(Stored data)
▶
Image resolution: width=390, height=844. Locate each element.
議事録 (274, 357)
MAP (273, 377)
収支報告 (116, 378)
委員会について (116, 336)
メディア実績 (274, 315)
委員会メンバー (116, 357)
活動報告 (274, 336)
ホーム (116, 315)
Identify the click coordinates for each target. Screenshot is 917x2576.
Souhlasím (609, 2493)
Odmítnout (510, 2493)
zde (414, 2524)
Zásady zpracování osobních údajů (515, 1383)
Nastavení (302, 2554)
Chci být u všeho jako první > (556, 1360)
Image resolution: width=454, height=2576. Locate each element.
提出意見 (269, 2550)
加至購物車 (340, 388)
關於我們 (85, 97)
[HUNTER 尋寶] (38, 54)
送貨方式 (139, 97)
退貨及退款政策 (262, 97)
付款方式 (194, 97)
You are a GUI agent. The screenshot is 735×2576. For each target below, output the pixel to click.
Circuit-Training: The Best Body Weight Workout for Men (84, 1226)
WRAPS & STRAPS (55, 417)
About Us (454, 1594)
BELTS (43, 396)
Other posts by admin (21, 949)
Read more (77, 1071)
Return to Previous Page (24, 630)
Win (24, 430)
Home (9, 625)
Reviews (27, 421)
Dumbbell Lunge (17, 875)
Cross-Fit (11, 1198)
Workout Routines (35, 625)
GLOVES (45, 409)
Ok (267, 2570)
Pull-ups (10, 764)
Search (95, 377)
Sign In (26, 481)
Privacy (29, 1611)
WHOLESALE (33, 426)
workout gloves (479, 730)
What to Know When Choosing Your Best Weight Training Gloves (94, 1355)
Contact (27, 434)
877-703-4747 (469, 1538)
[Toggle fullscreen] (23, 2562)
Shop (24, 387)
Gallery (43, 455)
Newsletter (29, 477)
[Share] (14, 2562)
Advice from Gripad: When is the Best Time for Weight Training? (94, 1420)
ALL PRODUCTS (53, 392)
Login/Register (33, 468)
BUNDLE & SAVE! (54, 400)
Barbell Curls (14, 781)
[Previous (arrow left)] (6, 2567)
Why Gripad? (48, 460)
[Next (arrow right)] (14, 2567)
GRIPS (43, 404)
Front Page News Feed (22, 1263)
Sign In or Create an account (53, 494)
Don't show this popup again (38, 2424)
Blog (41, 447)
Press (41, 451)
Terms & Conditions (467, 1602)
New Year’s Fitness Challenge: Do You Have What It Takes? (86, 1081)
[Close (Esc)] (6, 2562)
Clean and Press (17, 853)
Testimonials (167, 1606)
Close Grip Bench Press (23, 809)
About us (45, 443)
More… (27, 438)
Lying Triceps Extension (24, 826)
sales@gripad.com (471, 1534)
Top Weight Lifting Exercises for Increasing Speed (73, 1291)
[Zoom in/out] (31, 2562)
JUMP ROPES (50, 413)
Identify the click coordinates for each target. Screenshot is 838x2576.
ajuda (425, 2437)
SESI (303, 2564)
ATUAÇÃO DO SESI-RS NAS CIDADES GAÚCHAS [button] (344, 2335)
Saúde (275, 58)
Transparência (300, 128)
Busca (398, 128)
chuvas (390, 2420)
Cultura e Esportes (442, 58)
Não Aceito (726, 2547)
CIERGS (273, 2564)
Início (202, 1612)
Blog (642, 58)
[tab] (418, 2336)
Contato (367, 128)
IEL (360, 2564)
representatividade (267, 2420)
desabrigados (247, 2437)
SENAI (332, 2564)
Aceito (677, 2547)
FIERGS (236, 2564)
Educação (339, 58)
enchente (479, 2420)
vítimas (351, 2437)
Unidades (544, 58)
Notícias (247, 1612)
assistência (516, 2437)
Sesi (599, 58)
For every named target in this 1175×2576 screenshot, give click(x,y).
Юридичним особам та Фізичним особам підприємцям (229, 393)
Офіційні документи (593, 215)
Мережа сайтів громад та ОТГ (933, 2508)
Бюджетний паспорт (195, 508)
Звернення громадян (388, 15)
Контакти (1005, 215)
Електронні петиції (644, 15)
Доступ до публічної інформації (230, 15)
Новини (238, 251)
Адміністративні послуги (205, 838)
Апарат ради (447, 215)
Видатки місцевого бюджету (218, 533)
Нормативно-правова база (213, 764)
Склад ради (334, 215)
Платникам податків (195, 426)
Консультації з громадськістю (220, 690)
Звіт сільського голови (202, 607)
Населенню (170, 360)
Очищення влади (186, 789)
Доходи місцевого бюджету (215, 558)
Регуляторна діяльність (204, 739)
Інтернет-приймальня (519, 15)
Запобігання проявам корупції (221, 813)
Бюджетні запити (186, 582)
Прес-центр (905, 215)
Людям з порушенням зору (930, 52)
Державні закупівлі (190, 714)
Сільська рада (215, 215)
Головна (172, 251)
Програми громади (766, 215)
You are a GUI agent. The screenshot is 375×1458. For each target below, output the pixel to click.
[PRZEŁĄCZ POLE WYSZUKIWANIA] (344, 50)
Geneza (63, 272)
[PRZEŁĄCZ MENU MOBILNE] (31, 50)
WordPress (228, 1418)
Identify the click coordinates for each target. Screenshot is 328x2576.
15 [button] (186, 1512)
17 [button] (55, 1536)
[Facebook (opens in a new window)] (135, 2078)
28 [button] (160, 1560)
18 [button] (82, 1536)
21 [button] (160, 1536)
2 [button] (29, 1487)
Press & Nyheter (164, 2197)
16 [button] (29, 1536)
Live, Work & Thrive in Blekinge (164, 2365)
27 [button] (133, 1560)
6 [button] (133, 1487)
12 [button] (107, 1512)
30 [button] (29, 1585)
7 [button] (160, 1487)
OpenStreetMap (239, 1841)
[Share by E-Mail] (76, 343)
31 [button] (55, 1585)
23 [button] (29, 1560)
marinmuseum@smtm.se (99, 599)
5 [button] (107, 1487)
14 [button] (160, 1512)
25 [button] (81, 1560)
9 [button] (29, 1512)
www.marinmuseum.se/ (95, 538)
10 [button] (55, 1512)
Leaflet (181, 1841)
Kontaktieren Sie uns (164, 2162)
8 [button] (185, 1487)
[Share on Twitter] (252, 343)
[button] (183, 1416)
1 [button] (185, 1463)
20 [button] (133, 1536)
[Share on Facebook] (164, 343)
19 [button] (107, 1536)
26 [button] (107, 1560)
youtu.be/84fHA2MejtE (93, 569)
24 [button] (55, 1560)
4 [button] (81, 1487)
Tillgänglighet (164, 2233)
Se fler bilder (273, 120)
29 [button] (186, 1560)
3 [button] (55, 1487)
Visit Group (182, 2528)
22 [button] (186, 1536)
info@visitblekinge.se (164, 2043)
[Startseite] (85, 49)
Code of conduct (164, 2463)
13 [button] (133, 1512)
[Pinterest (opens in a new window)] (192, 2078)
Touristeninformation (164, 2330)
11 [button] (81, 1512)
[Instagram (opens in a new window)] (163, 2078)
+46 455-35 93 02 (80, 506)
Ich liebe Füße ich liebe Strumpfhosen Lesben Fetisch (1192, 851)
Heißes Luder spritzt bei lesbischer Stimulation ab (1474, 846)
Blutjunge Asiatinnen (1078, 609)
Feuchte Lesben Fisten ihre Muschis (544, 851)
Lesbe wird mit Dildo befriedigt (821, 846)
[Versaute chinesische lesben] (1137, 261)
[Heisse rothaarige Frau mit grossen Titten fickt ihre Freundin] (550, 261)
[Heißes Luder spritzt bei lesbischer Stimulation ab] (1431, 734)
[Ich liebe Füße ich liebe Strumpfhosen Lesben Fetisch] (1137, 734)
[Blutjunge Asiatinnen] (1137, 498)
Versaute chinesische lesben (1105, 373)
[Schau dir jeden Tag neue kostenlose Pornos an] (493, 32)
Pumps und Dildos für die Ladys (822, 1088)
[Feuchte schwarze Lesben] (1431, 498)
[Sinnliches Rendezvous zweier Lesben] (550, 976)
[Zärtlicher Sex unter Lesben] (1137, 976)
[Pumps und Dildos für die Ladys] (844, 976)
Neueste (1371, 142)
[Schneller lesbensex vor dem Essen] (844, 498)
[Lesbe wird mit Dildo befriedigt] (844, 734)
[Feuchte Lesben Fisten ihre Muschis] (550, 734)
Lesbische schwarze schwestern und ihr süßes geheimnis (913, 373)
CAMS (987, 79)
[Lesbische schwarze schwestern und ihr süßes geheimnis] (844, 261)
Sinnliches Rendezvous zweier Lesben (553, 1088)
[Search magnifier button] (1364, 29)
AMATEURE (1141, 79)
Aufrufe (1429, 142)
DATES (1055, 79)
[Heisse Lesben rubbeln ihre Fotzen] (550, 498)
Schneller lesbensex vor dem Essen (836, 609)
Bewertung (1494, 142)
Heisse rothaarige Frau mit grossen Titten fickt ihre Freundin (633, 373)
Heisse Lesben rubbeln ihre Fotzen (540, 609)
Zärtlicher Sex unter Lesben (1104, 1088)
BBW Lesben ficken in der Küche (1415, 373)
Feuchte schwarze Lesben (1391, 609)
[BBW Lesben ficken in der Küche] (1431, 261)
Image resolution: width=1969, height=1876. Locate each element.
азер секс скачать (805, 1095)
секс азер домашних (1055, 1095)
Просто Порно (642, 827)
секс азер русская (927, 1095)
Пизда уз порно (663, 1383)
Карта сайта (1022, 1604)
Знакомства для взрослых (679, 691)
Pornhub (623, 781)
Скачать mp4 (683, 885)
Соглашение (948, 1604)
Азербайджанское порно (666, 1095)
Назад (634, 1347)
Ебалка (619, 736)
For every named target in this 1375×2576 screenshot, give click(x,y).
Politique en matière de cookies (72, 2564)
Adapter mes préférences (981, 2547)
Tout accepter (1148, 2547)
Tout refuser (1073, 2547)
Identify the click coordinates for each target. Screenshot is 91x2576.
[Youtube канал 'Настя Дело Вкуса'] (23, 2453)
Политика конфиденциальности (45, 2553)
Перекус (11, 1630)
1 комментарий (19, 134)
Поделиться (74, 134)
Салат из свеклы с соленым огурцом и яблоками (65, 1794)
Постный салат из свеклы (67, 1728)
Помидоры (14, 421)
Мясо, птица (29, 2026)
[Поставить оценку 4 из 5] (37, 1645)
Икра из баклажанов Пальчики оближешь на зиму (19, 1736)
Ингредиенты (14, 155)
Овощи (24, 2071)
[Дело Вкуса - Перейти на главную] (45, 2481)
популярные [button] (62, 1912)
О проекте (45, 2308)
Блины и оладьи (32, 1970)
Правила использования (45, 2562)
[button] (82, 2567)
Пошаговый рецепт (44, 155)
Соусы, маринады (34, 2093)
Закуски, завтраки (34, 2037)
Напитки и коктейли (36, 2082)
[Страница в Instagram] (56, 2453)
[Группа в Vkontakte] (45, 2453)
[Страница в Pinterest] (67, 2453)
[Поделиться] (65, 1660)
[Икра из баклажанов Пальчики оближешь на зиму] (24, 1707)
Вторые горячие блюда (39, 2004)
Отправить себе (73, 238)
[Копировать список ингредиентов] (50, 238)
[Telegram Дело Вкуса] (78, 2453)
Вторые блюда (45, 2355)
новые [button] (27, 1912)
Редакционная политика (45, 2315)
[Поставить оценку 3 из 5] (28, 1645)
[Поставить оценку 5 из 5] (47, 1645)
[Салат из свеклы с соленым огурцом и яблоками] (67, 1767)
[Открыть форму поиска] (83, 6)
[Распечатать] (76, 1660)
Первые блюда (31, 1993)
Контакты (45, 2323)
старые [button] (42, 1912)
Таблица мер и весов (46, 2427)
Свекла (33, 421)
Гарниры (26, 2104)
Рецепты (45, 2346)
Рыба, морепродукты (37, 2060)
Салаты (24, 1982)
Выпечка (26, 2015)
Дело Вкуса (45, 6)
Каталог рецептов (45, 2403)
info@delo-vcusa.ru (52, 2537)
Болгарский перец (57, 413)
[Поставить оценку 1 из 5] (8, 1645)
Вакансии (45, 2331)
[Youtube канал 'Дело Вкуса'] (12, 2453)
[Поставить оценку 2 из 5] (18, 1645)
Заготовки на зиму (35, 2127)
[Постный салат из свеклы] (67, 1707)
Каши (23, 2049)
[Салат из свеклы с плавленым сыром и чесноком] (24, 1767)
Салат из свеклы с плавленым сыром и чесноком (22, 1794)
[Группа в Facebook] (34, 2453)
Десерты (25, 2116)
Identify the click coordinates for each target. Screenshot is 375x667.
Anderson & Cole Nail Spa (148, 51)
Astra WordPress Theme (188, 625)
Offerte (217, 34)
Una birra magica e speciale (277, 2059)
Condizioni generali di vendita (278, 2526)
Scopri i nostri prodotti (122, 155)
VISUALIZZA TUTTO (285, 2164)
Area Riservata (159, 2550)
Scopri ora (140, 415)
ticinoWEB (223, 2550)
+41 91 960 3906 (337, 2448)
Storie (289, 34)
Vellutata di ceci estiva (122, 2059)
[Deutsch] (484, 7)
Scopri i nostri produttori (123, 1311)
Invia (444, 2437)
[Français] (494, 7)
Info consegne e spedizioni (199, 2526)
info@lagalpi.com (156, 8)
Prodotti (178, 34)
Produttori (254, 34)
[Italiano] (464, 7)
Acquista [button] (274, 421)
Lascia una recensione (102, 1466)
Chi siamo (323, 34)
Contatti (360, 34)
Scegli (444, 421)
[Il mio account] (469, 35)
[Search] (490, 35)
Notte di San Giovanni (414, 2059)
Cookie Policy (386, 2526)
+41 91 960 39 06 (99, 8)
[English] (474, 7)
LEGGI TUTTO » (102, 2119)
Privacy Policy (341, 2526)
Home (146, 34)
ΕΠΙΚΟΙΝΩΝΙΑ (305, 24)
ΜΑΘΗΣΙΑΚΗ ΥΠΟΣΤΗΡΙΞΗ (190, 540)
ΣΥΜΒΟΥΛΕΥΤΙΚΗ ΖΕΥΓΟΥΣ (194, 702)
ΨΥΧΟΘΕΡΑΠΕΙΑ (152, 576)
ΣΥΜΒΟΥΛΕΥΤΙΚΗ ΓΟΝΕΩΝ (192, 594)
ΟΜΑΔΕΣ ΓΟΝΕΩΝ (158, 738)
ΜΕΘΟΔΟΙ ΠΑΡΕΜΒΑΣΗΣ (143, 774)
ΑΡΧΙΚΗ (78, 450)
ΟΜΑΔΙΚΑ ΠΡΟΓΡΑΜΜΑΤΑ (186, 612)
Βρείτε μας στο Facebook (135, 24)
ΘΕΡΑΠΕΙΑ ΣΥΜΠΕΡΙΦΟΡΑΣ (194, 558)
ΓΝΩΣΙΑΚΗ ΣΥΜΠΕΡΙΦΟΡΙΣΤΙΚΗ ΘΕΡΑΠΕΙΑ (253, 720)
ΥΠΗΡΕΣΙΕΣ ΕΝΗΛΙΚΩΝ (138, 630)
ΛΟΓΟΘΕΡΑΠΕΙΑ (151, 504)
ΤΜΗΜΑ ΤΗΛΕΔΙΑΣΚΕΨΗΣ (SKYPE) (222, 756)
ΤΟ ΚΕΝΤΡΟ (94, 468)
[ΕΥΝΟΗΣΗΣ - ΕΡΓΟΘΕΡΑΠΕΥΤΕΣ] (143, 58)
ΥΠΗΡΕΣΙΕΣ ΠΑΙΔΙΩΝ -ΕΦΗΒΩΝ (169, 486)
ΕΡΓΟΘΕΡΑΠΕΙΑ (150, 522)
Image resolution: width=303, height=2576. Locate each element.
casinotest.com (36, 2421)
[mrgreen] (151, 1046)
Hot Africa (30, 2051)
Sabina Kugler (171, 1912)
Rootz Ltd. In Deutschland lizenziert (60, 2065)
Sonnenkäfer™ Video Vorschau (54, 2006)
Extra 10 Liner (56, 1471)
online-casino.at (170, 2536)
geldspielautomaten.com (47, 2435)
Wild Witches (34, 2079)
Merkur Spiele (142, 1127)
◀
> [TASK] Your response should contain each line of the entries above that holds the string "Feuchte".

> [RESULT FOR THIS EXERCISE]
Feuchte Lesben Fisten ihre Muschis (544, 851)
[Feuchte schwarze Lesben] (1431, 498)
[Feuchte Lesben Fisten ihre Muschis] (550, 734)
Feuchte schwarze Lesben (1391, 609)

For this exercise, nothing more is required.